## Texto para leitura
+ + +
No meu livro mais recente, It’s Debatable: Talking Authentically about Tricky Topics (“É discutível: falando autenticamente sobre tópicos complicados”), defendo que os ativistas trans estão seguindo uma política que é intelectualmente incoerente, antifeminista e em desacordo com uma visão de mundo ecológica. Desenvolvo esse argumento detalhadamente no livro, mas levanto a questão aqui para salientar, mais uma vez, que a esquerda está abandonando o seu próprio modo de análise e abordagem teórica quando abraça a resposta liberal, individualista e medicalizada do movimento transgênero ao problema das normas de gênero rígidas, repressivas e reacionárias do patriarcado.
Claro, posso estar errado. Já estive errado antes, assim como todos nós. Na vida intelectual e política, esperamos que as pessoas defendam as suas ideias. Ninguém tem autoridade para ditar a verdade em virtude da identidade pessoal ou da filiação política. Quando desafiamos a análise dos outros, fornecemos razões para que considerem mudar a sua posição. O que é distintivo na minha experiência com o feminismo radical e com a esquerda hoje é que quase ninguém se preocupa em me oferecer razões pelas quais eu deveria repensar a análise das indústrias de exploração sexual e do transgenerismo. Em vez disso, muitas feministas e esquerdistas me disseram que minhas posições estão erradas (aparentemente isso é evidente), que não é função delas demonstrar por que estou errado (devo me educar), e até que eu mude de posição e não sou bem-vindo na maioria dos espaços feministas e de esquerda (fui rejeitado e reprimido mais vezes do que posso contar).
+ + +
## Lista de tarefas
(A) Segundo o texto para leitura, de que maneira é qualificada a política seguida pelos ativistas trans?
(B) Escreva uma continuação do texto para leitura, começando logo após a última frase dele.

## Registros guardados
+ + +
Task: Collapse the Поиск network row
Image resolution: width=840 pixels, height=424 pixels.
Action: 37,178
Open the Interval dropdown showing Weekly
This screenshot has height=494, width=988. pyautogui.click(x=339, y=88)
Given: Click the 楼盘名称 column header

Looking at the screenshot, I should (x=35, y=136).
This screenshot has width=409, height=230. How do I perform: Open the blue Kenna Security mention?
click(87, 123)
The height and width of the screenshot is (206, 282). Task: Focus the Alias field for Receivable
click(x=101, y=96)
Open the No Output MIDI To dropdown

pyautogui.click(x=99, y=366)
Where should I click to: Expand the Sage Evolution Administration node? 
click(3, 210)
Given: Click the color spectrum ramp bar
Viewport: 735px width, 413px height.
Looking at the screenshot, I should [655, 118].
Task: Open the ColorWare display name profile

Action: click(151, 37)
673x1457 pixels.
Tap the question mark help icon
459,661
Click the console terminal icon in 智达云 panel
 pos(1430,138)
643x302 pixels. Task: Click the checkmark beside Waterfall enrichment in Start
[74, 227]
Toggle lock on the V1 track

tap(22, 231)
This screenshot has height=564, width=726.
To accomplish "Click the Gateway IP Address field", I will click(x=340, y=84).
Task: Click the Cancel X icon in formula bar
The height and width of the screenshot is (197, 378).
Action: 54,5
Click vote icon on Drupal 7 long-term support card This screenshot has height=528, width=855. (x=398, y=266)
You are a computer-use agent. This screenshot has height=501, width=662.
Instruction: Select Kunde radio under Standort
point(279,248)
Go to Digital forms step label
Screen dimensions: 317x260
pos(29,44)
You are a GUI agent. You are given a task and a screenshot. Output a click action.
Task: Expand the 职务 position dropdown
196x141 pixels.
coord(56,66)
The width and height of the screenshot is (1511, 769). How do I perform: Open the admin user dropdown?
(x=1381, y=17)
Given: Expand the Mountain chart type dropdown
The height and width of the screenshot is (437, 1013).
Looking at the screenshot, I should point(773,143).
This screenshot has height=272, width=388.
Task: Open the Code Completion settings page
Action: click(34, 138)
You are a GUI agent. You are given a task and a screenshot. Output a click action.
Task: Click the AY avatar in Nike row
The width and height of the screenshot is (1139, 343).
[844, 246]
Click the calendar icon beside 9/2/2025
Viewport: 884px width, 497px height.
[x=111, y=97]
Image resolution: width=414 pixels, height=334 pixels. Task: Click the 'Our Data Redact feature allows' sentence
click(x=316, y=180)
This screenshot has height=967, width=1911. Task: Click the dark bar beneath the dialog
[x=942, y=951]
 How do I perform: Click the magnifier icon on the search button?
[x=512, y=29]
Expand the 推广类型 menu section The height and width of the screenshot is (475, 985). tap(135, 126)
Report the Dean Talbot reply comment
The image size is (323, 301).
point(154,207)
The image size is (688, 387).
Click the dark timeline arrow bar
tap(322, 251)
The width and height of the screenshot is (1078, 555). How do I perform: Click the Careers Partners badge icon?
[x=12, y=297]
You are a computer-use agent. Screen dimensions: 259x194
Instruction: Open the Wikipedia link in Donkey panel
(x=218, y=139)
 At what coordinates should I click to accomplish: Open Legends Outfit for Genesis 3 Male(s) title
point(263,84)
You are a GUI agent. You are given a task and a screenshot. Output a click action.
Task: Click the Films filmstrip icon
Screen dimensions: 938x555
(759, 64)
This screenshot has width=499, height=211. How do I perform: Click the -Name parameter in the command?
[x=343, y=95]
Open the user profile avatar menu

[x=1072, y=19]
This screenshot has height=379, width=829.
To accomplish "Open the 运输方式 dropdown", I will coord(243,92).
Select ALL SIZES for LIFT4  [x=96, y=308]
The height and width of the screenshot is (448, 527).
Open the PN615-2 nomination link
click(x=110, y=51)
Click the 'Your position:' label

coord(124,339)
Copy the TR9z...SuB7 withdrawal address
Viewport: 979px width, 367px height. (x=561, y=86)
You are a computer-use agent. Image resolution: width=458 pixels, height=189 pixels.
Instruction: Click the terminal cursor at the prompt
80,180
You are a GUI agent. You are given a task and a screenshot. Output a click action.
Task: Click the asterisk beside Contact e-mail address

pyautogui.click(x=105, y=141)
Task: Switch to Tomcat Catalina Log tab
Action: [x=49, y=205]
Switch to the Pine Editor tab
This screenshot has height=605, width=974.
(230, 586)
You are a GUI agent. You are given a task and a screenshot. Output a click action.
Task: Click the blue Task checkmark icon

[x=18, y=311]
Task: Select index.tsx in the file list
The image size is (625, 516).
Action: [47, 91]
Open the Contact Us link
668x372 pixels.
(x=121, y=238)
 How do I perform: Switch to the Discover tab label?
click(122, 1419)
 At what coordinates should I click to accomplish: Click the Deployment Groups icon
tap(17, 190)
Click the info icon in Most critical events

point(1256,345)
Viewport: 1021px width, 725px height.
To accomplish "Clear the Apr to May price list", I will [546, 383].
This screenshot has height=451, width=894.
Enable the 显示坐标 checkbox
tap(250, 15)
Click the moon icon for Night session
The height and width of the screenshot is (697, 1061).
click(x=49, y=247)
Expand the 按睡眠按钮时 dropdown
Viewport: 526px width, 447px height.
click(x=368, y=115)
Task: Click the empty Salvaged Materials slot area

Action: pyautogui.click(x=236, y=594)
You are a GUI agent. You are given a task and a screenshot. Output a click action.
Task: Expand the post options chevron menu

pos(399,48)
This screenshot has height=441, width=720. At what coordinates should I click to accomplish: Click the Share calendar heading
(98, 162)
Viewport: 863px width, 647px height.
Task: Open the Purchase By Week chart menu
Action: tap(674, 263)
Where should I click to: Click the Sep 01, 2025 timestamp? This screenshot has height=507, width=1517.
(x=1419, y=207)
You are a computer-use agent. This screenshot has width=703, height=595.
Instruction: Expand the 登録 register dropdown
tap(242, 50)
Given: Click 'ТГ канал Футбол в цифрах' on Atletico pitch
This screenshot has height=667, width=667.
+ + +
## Respostas das atividades
(A) Como intelectualmente incoerente, antifeminista e em desacordo com uma visão de mundo ecológica.

(B)
É claro que ninguém tem a obrigação de me envolver pessoalmente. Mas a crítica feminista radical às indústrias de exploração sexual demonstrou durante décadas que se trata de uma explicação convincente das formas como os homens compram e vendem corpos femininos objetificados para prazer sexual. E a crítica feminista radical da ideologia do movimento transgênero oferece não apenas uma crítica às normas patriarcais de gênero, mas também uma alternativa compassiva para aqueles que estão em perigo.
Quer se abrace ou não feministas radicais, acredito que todos deveriam prestar atenção aos argumentos que apresentam, especialmente na esquerda. Quando os movimentos progressistas abandonam as análises dos sistemas e estruturas de poder em favor do individualismo liberal, desistimos da esperança da mudança radical que é tão necessária.
Robert Jensen é professor emérito da Escola de Jornalismo e Mídia da Universidade do Texas em Austin e colabora com o New Perennials Project do Middlebury College. Ele é o autor de It’s Debatable: Talking Authentically about Tricky Topics da Olive Branch Press.